The U.S. government's willingness to compromise on human rights to fight terrorism sets a dangerous precedent and drives some nations away from joining that war, Human Rights Watch said Tuesday.
In its annual global survey of human rights, the private group said the U.S. "tendency to ignore human rights in fighting terrorism is not only disturbing in its own right."
"It is dangerously counterproductive," the New York-based group said in the report, citing the detainees at Guantanamo Bay, Cuba, among others. "The smoldering resentment it breeds risks generating terrorist recruits, puts off potential anti-terrorism allies and weakens efforts to curb terrorist atrocities."
In several key countries, such as Pakistan and Saudi Arabia, the report said, even rhetorical U.S. support for human rights is rare.

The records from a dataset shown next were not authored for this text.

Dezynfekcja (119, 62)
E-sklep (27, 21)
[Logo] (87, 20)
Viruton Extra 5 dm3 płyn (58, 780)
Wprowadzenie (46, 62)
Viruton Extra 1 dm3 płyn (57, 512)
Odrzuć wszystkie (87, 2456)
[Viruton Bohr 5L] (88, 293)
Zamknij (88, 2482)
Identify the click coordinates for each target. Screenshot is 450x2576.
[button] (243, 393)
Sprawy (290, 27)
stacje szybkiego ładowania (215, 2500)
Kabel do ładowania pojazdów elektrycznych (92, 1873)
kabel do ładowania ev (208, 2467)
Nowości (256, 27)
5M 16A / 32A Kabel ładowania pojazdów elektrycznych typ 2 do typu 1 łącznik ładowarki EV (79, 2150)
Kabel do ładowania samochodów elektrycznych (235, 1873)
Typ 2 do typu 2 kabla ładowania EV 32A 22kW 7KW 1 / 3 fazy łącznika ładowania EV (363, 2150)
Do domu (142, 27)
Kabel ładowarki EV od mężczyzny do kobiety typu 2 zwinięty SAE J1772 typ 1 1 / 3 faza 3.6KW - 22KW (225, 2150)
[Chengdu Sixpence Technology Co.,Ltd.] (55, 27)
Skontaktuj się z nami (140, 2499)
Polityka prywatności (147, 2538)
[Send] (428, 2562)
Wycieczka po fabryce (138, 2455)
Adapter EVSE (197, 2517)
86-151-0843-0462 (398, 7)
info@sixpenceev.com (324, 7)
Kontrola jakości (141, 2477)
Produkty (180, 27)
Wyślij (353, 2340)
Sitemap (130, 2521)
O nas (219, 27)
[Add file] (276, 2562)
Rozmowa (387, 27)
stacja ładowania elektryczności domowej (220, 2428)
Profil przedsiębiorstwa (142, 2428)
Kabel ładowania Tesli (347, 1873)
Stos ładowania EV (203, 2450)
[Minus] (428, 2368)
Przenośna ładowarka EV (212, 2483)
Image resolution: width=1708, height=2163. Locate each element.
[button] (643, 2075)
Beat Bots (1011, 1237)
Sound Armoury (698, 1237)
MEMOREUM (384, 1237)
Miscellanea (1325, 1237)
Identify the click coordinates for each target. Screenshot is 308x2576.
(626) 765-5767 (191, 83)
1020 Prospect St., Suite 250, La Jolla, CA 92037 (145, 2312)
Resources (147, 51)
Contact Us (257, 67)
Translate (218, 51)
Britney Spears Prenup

State Department spokesman Richard Boucher, when asked about the report, said the U.S. has worked to promote democracy and freedom around the world, and "in fact it's been an integral part of helping strengthen societies in the fight against terrorism."
Boucher said the United States was treating detainees at Guantanamo in line with the Geneva Convention.
The report covers human rights in 58 countries. It identifies positive trends such as the formal end to wars in Angola and Sierra Leone, peace talks in Sri Lanka and independence for East Timor.
"The United States is far from the world's worst human rights abuser," said Kenneth Roth, the group's executive director. "But Washington has so much power that when it flouts human rights standards, it damages the human rights cause worldwide."